Why do we need to replace petrol and diesel cars?

Petrol and diesel cars account for almost a quarter of all carbon dioxide emissions in the UK each year, according to government figures.

They also rely on fossil fuels, which are finite resources that we simply cannot continue to rely on forever. In fact, experts estimate that, if we keep burning fossil fuels at our current rate, the world’s fossil fuel sources will be depleted by as soon as 2060.

Replacing petrol and diesel cars would be a big step towards the government’s net zero goal, and it’d help mitigate the effects of climate change.

As we’ve seen throughout the last few years, climate change is speeding up and is causing extreme weather events to become much more common in the UK. Just look at 2022 — a year that was plagued by record heat waves, droughts, and violent storms.

This is the key reason why electric vehicle sales have overtaken diesel recently — because they only need electricity to run, and in a fully renewable grid, they’d be responsible for very few carbon emissions.
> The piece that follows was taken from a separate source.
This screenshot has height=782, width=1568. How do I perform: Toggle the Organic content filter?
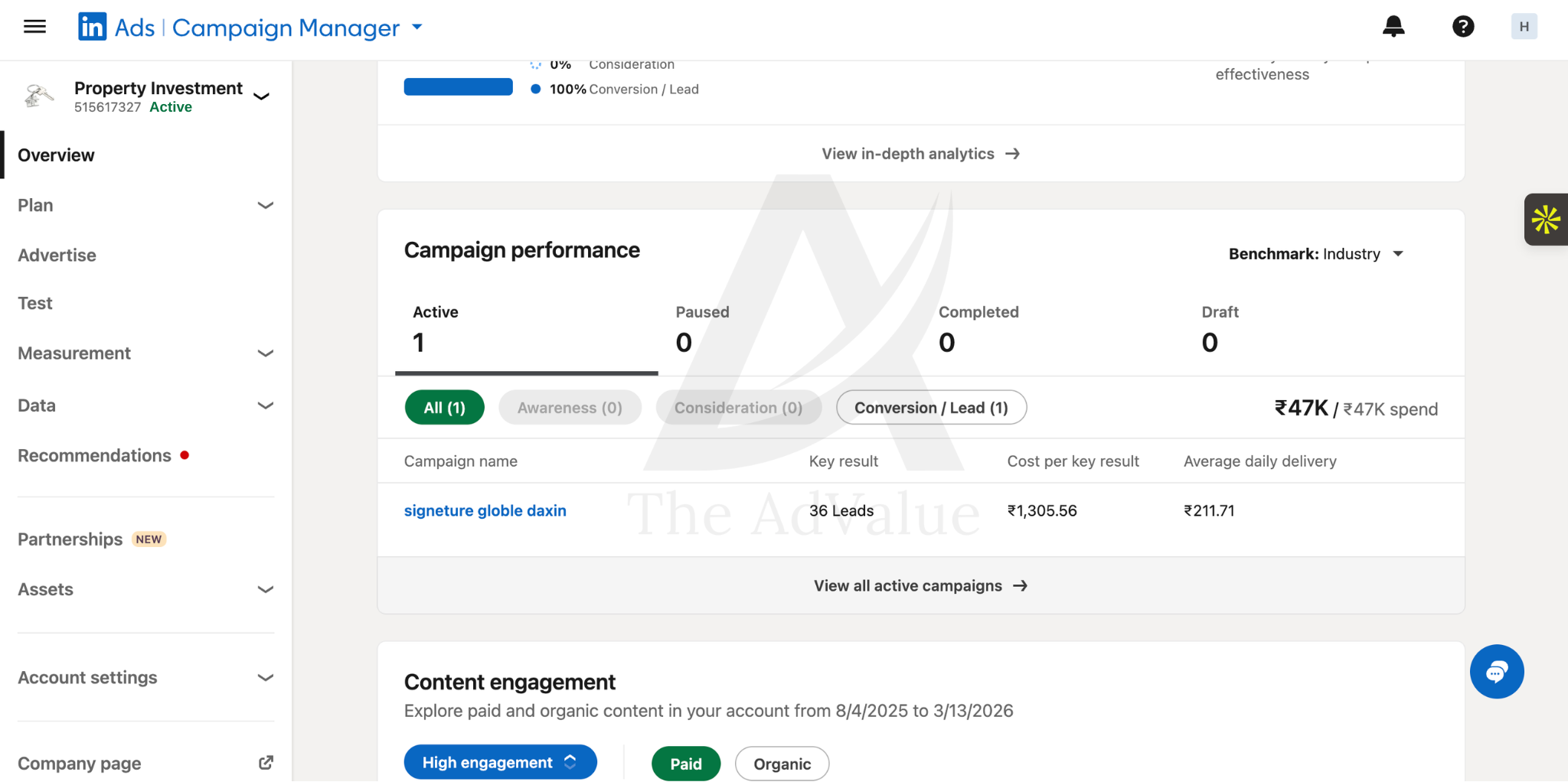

However, electric cars aren’t perfect. Although they emit fewer emissions than petrol and diesel cars whilst running, they need lithium for their batteries, which harms the soil and causes contamination when it’s extracted.

Charging infrastructure for electric cars is also not without its issues, which has put some Brits off, as our 2023 National Home Energy Survey showed. 45% of Brits said they wouldn’t want an electric car even if it was free.

Another alternative to petrol and diesel is hydrogen-powered cars. These vehicles use fuel-cell batteries, which don’t require lithium to make and have a much more impressive average range — typically 400 miles or more.

On top of this, they can be refuelled almost as fast as petrol or diesel cars too, which has traditionally been one of the major downsides of electric cars (although this is continuing to improve).

So why haven’t hydrogen cars taken off in the same way electric cars have? It’s complicated, but we’ll break it down below.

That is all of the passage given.